[Stored entries]
=====

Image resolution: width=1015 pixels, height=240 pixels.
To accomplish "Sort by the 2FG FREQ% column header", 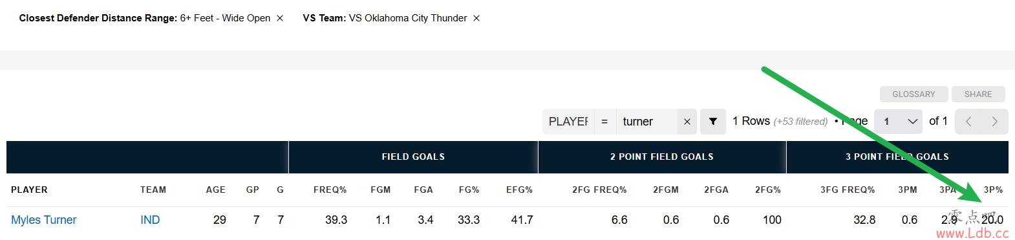I will click(x=599, y=190).
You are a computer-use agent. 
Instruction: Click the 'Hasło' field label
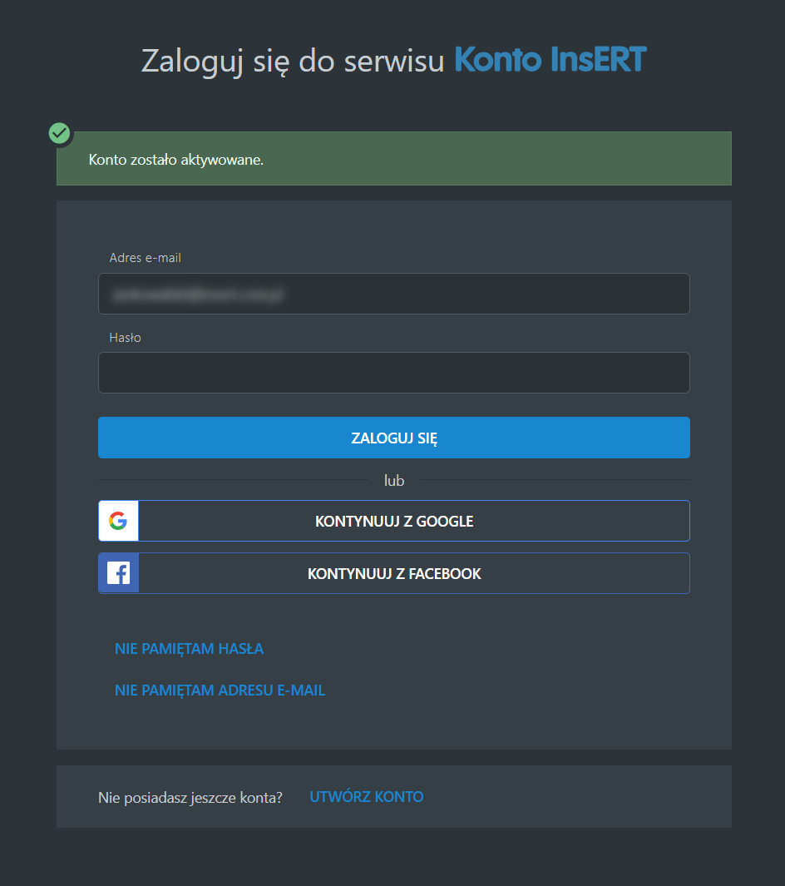click(x=126, y=338)
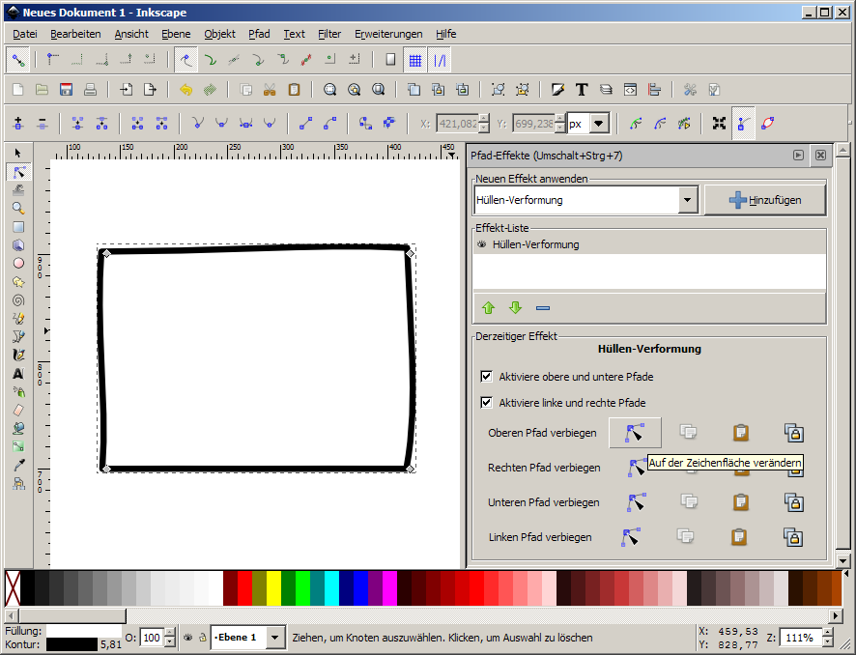Screen dimensions: 856x655
Task: Select the Spiral tool
Action: [x=17, y=299]

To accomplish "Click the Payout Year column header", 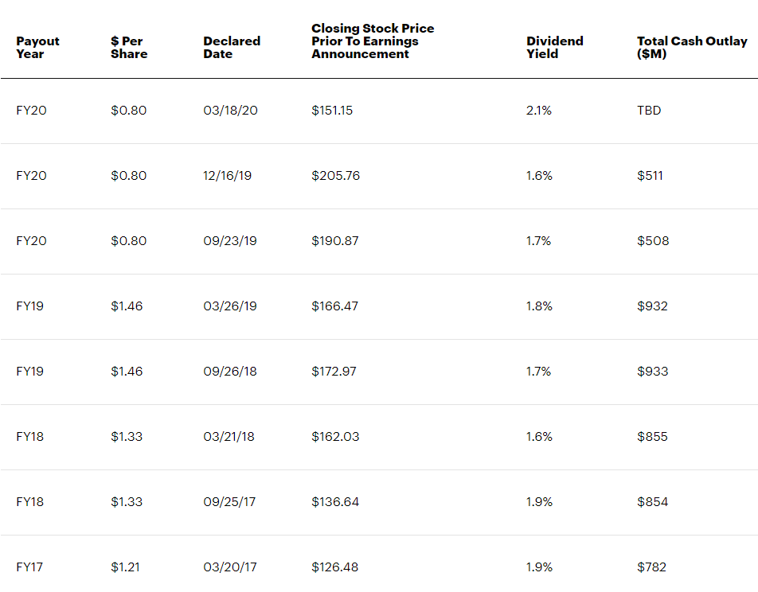I will pyautogui.click(x=37, y=48).
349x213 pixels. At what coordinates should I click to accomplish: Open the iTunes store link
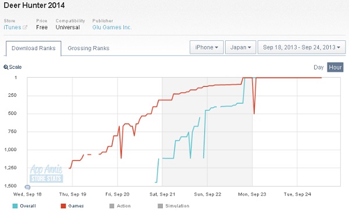point(12,27)
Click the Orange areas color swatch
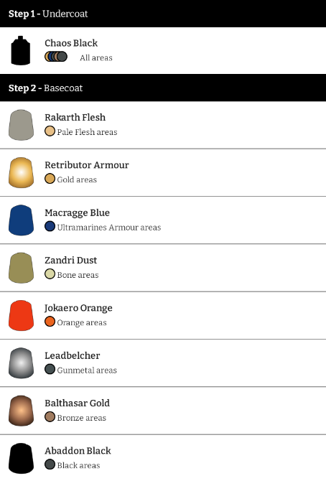This screenshot has height=481, width=326. pos(50,322)
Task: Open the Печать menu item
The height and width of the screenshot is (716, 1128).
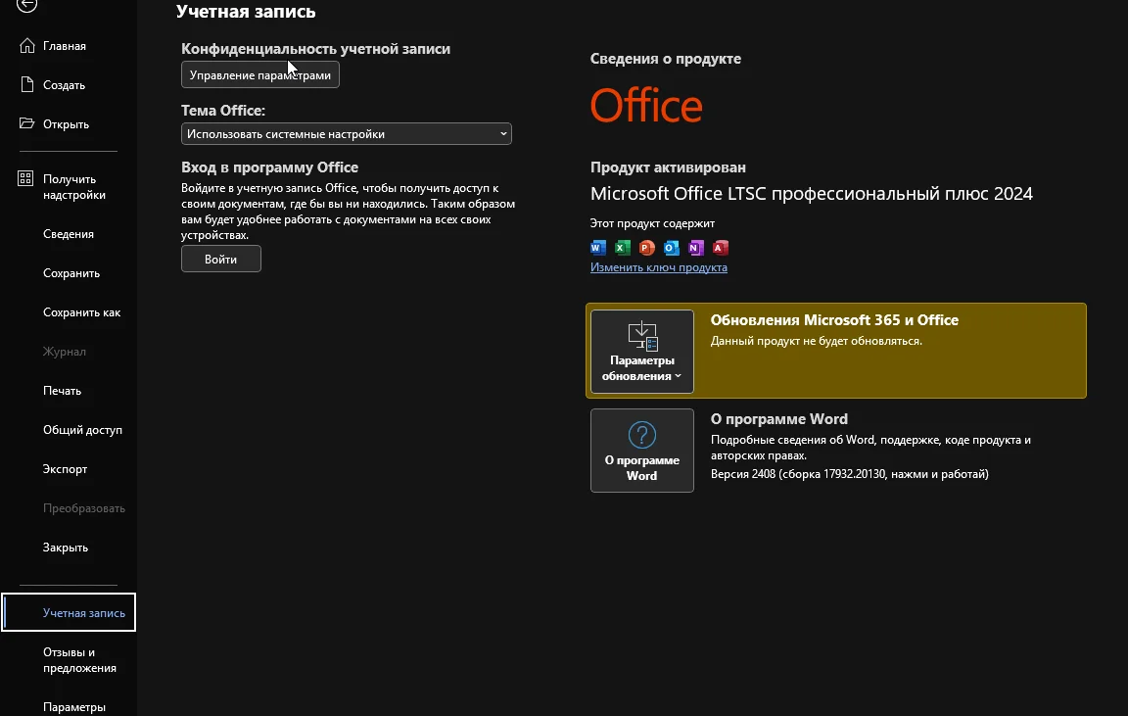Action: [63, 391]
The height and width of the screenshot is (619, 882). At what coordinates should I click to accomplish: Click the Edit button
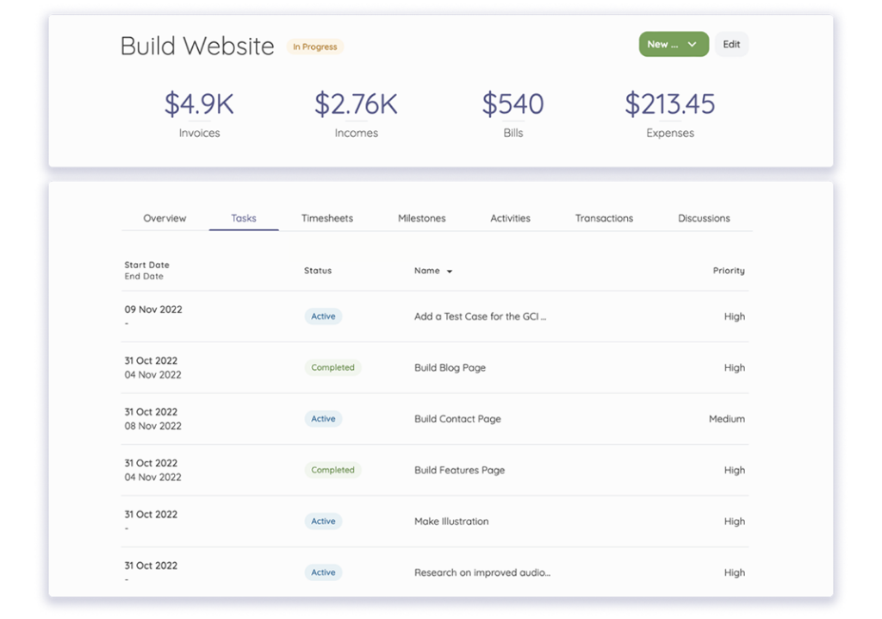(731, 44)
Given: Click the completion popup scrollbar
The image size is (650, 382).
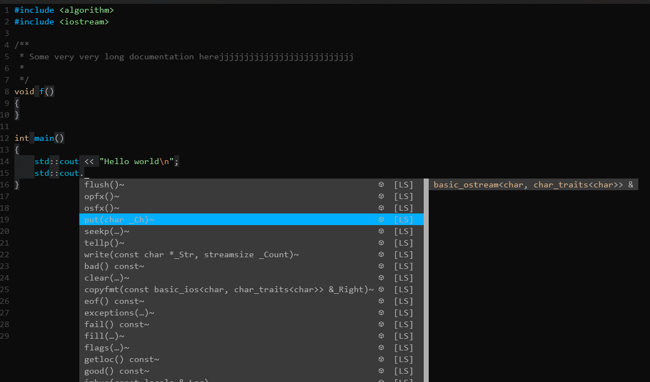Looking at the screenshot, I should pos(426,277).
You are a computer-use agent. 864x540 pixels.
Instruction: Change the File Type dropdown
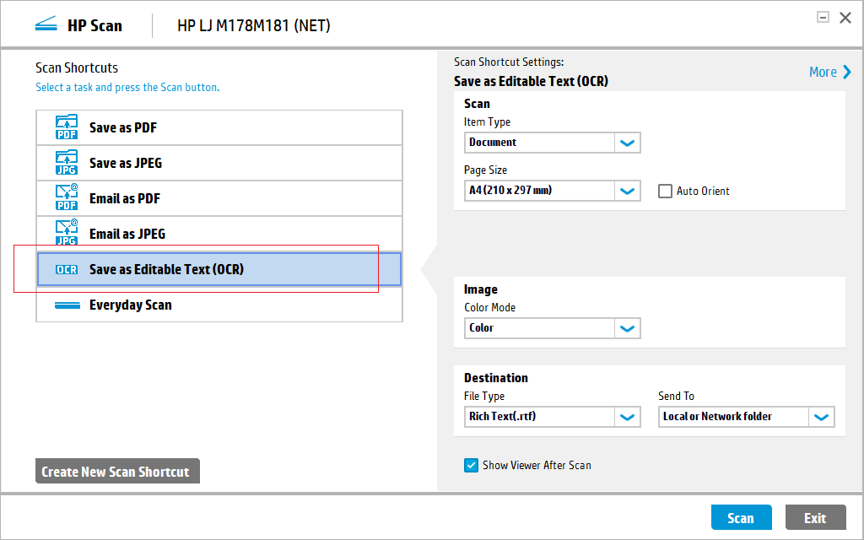coord(627,417)
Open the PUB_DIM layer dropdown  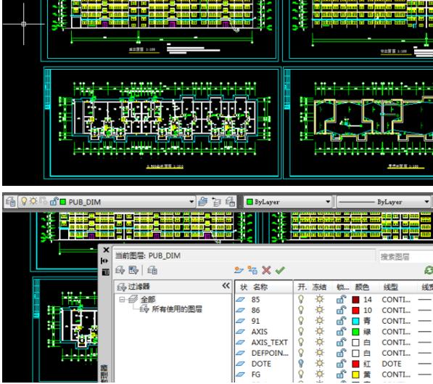(191, 202)
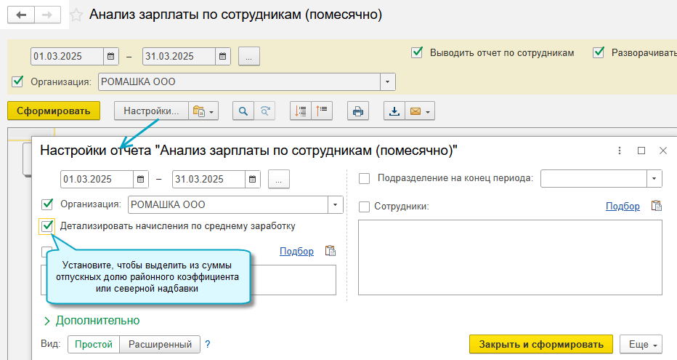Add report to favorites with star icon

click(76, 15)
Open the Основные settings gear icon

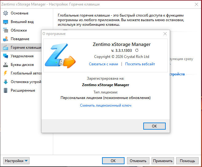pyautogui.click(x=6, y=13)
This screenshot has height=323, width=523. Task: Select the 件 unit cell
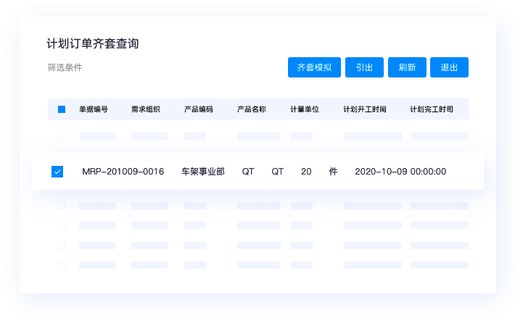pos(333,172)
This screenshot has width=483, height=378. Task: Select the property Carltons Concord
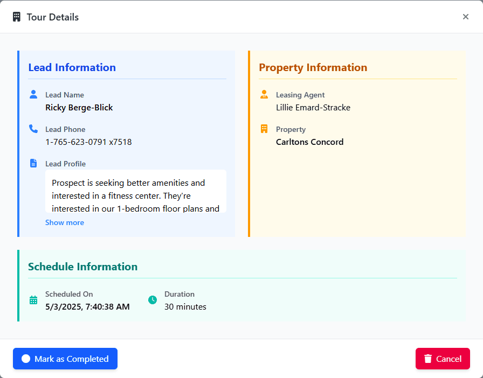(x=309, y=142)
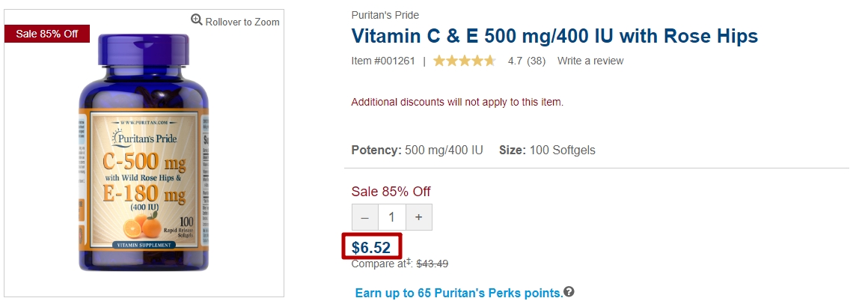Click the Size: 100 Softgels label
This screenshot has height=301, width=862.
547,151
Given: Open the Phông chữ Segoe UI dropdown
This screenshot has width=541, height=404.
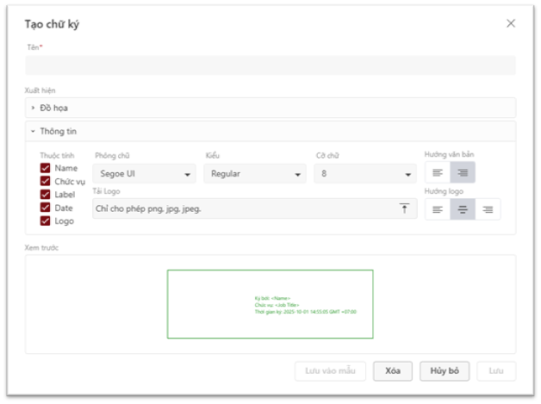Looking at the screenshot, I should [x=143, y=174].
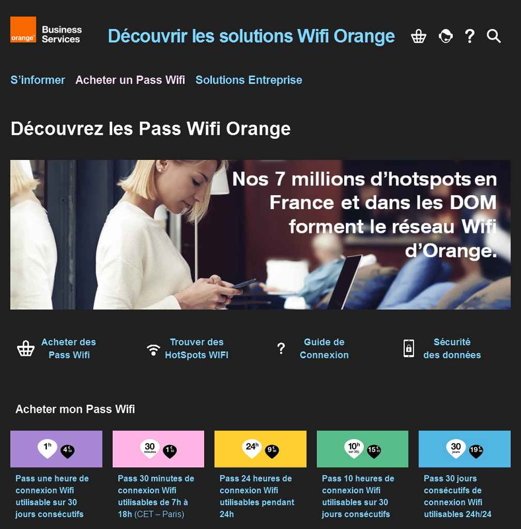Open Pass 30 jours consécutifs link
Viewport: 521px width, 529px height.
pyautogui.click(x=458, y=497)
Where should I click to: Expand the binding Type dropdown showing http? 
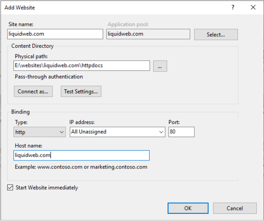[39, 132]
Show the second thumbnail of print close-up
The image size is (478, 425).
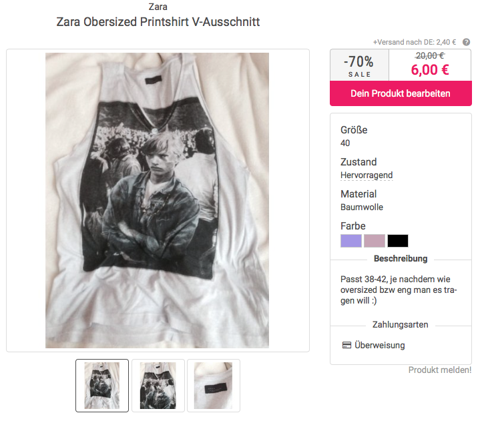pos(158,386)

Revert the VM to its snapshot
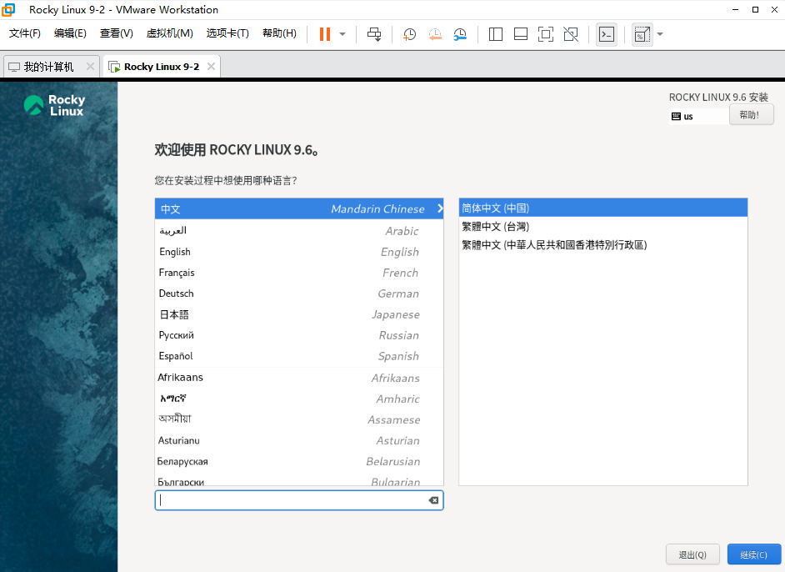point(434,34)
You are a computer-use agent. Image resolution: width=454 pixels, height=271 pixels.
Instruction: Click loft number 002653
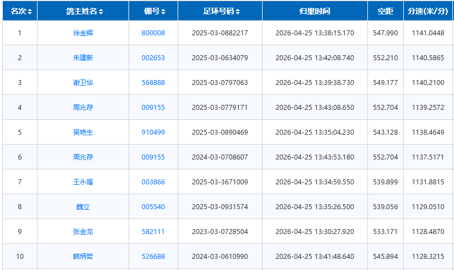(153, 58)
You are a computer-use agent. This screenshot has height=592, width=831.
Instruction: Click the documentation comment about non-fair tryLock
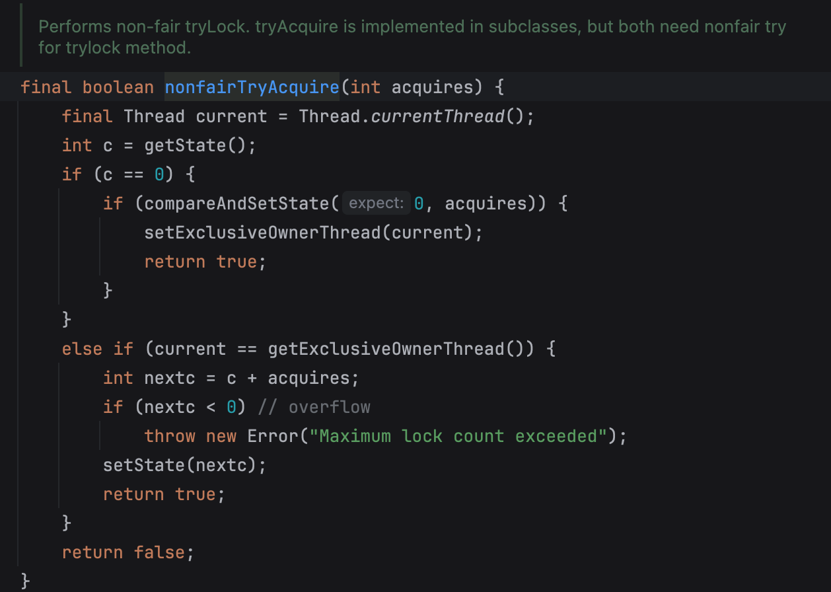[x=412, y=38]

=====

Only the lines from the one holding "Open the Основные settings gear icon" through the last line of the records should be output, please, exactly and without any pictures.

Open the Основные settings gear icon

pyautogui.click(x=6, y=13)
This screenshot has height=323, width=523. Task: Select the 件 unit cell
pos(333,172)
This screenshot has width=483, height=378. Task: Select the property Carltons Concord
(x=309, y=142)
Click the Size: 100 Softgels label
This screenshot has height=301, width=862.
547,151
Given: Open the Phông chữ Segoe UI dropdown
This screenshot has width=541, height=404.
Looking at the screenshot, I should [x=143, y=174].
Open Pass 30 jours consécutifs link
Viewport: 521px width, 529px height.
pyautogui.click(x=458, y=497)
Where should I click to: Expand the binding Type dropdown showing http? 
[39, 132]
Show the second thumbnail of print close-up
The image size is (478, 425).
pos(158,386)

Revert the VM to its snapshot
point(434,34)
You are a computer-use agent. Image resolution: width=454 pixels, height=271 pixels.
Instruction: Click loft number 002653
(153, 58)
You are a computer-use agent. This screenshot has height=592, width=831.
Instruction: Click the documentation comment about non-fair tryLock
[x=412, y=38]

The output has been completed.